The most commonly prescribed medication for enuresis is DDAVP, which is a synthetic form of ADH or Anti-Diuretic
Hormone. ADH functions to increase the concentration of our urine--this is especially critical for bedwetters because
some of them appear not to have developed the natura,l night-time increase in ADH secretion, which occurs in the
normal course of development. Basically, it reduces the volume of urine entering the bladder giving a greater
statistical likelihood of having your child sleep through the night dry. DDAVP comes both in an oral form and as a
nasal spray, which is taken before bedtime.

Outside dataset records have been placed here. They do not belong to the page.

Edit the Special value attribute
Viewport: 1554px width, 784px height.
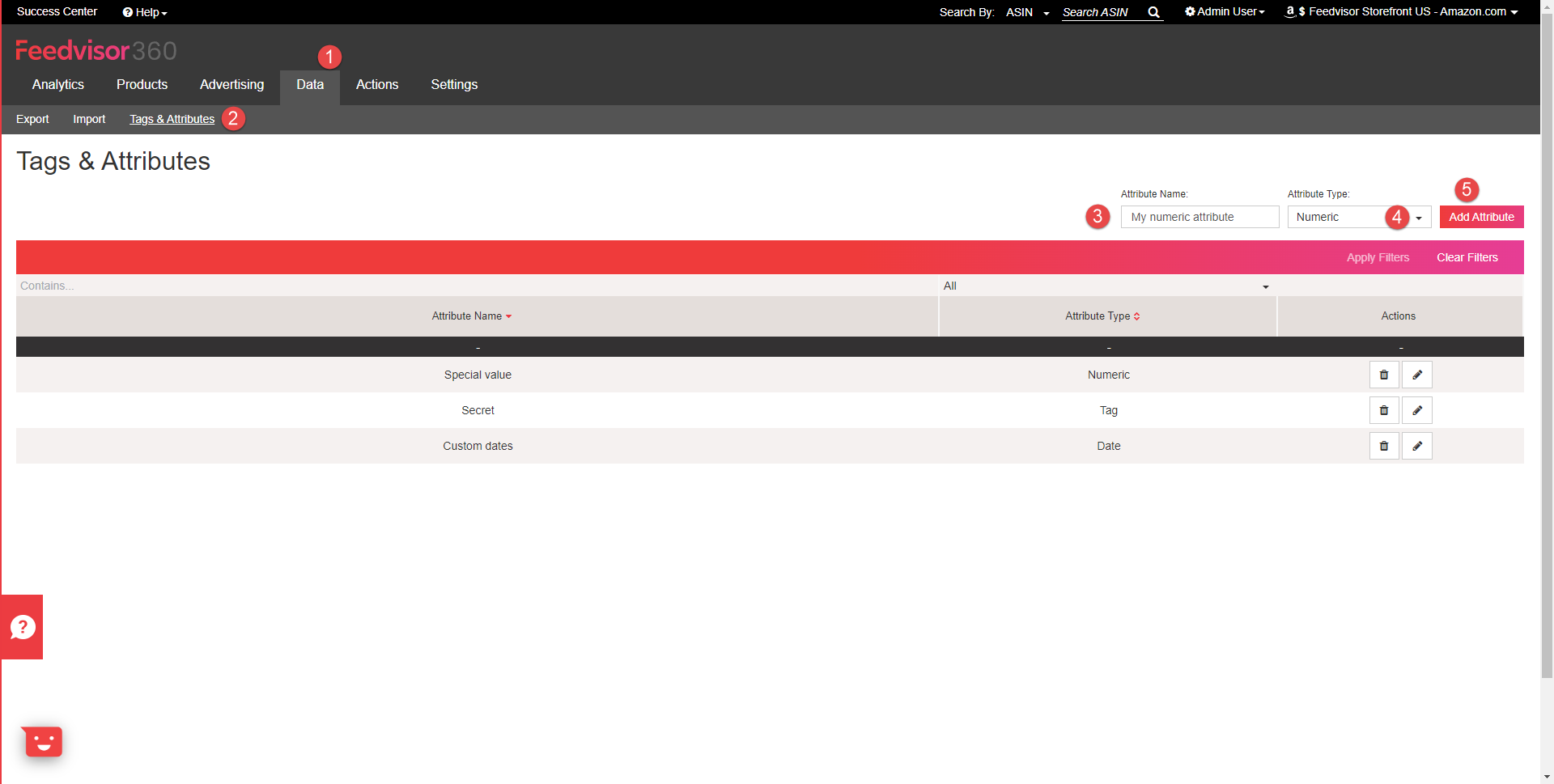pyautogui.click(x=1417, y=375)
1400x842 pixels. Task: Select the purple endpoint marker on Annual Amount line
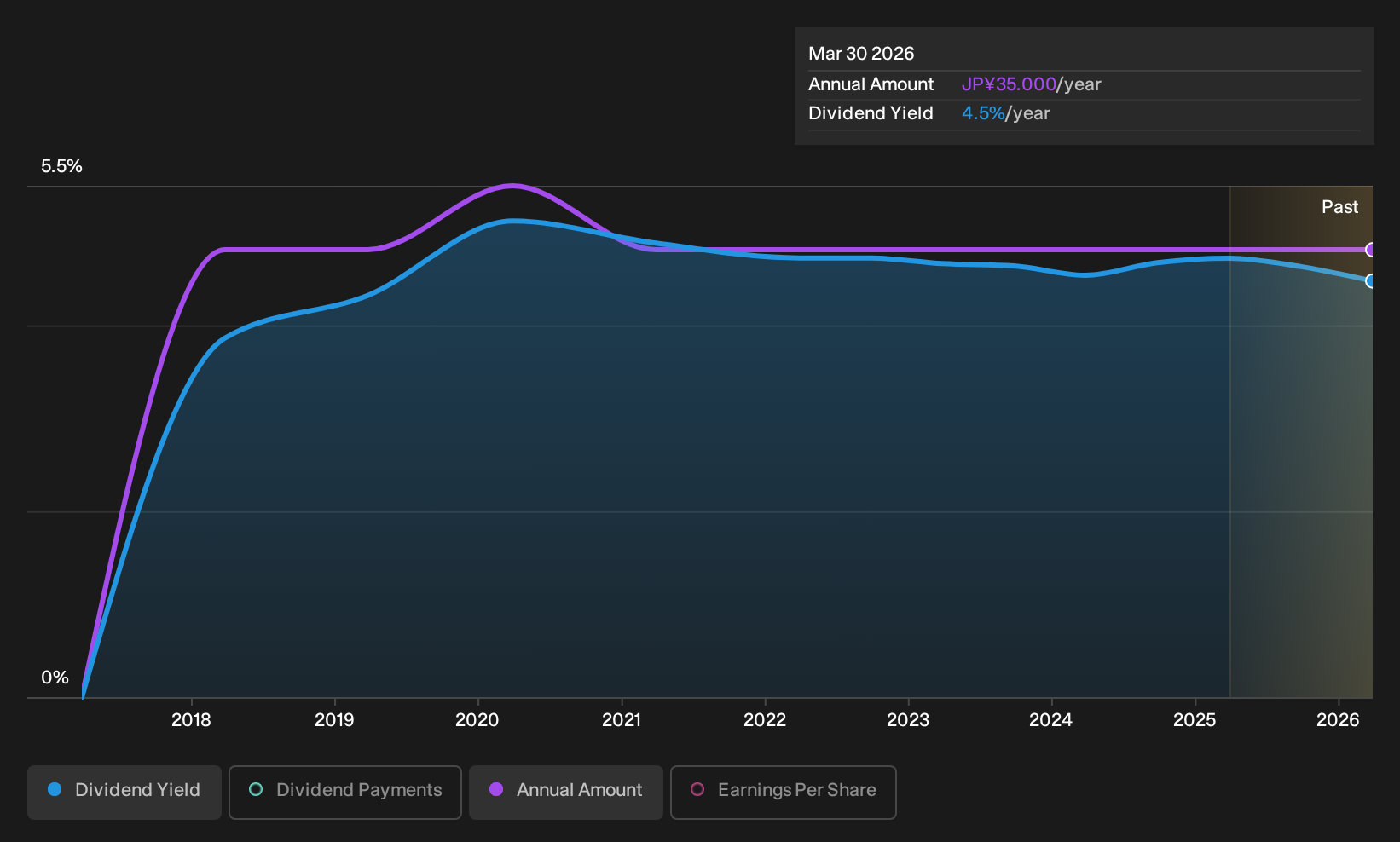coord(1371,250)

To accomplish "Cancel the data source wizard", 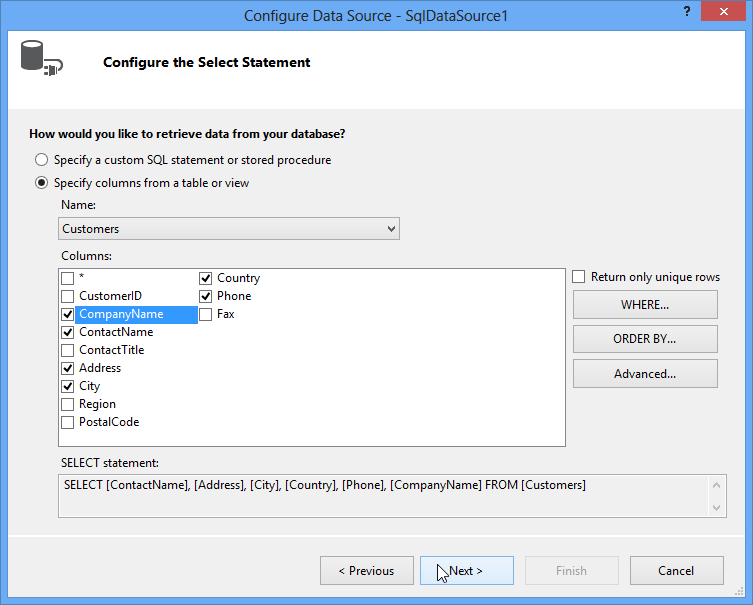I will [x=676, y=570].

Another medication that has been used to treat enuresis is an antidepressant, Tofranil (imipramine). This is an old
"tricyclic" antidepressant, which has been around for over thirty-five years. It is typically prescribed in low dosages,
below antidepressant therapeutic benefit levels for bedwetting (e. g. 25, 50 or 75 mg. with higher dosages being
more effective). Its mechanisms of action for a beneficial effect in a child's getting through the night are various (one
is to relax the bladder and somewhat tighten up the resting level of the sphincter). It is quite cheap, but its use has
been associated with some deaths because children may locate the medication and overdose on it without parental
supervision.

Finally, there is Ditropan (oxybutynin) and other more recent antispasmodic medications for children who tend to
show a lot of "urgency" associated with sudden voiding urges at fairly low volume thresholds. They may have "hair
triggers" so to speak, and I suspect that this could be more typical of daytime wetters. Basically, it relaxes the
bladder and possibly lowers the sensory threshold for voiding, which would allow for more accommodation of urine
in the bladder.

All of these medications are only effective for the length of time that the child is on them and the most frequent
recommendation from major research institutions is that they should be used and reserved for limited use, e. g.,
going camping, overnight stays, etc. A learning, or conditioning approach, is more effective for the longer run with
lower relapse rates, but it does indeed require time, effort, and a likely loss or interruption of sleep. Yet it is also an
excellent investment in your child's well-being and pride in his finally gaining control over a basic function of his body.
He or she will sleep much easier for the rest of his or her life!